7. Practice Gratitude.
Like kindness, there is no better time of year to practice this skill. We get better at recognizing things to be grateful for as we work at recognizing them. If you have the capacity to read this post, there's a very high likelihood that you have more people, experiences and things in your life to be grateful for than you can possibly count. If you think you know why you are grateful and thankful for your loved ones, try thinking of a new reason you are grateful for them. Looking for the good in others and ourselves often attracts good feelings. Jon Kabat Zinn often says “As long as you are breathing, there is more right with you than wrong with you”. Take the time each day, and each hour, to recognize what is so perfectly right with your life.
8. Adopt a Mantra.
Repetition and attention is a great way to root yourself in the present moment. Are we keeping the main thing, the main thing? What do we want to get out of this holiday season? How can we remind ourselves, each day, of our intention? It can be a single word like “family”, or “love” or “laughter” or it can be another simple phrase to keep your mind from drifting off and being distracted by things that are really not what we want to give our attention to.

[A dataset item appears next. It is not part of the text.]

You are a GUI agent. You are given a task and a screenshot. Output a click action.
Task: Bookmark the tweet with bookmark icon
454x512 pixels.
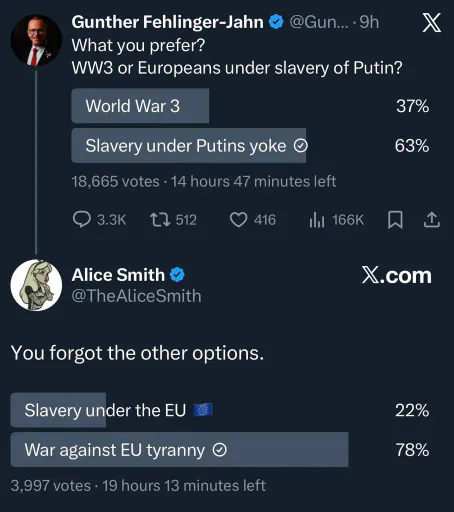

Each day of this holiday season is an opportunity to bring ourselves back to the present moment and enjoy all this season and this life has to offer. Excuse the “pun”, but being present in this moment may actually be the greatest present we can give ourselves and our loved ones.
The holidays can be an amazing time of year, a difficult time of year and anywhere in between depending on personal circumstances and history. Many times, old patterns of thinking and reacting can distract us from our "Main Thing". Always remember we never have to be alone. If you are having a difficult time, it is always ok to practice kindness with ourselves and ask for help or for someone to listen. Our partner, friend, neighbor, parent, child, aunt, uncle, mentor or anyone can be a tremendous support. If, for some reason, you feel you can't go to those that you are closest to, there are plenty of amazing mental health professionals on Long Island that are here to help.
The team here at the Gooding Wellness Group is always here to support anyone in need. From each of our families to all of yours, we wish you the very happiest, mindful, holiday season full of kindness and gratitude.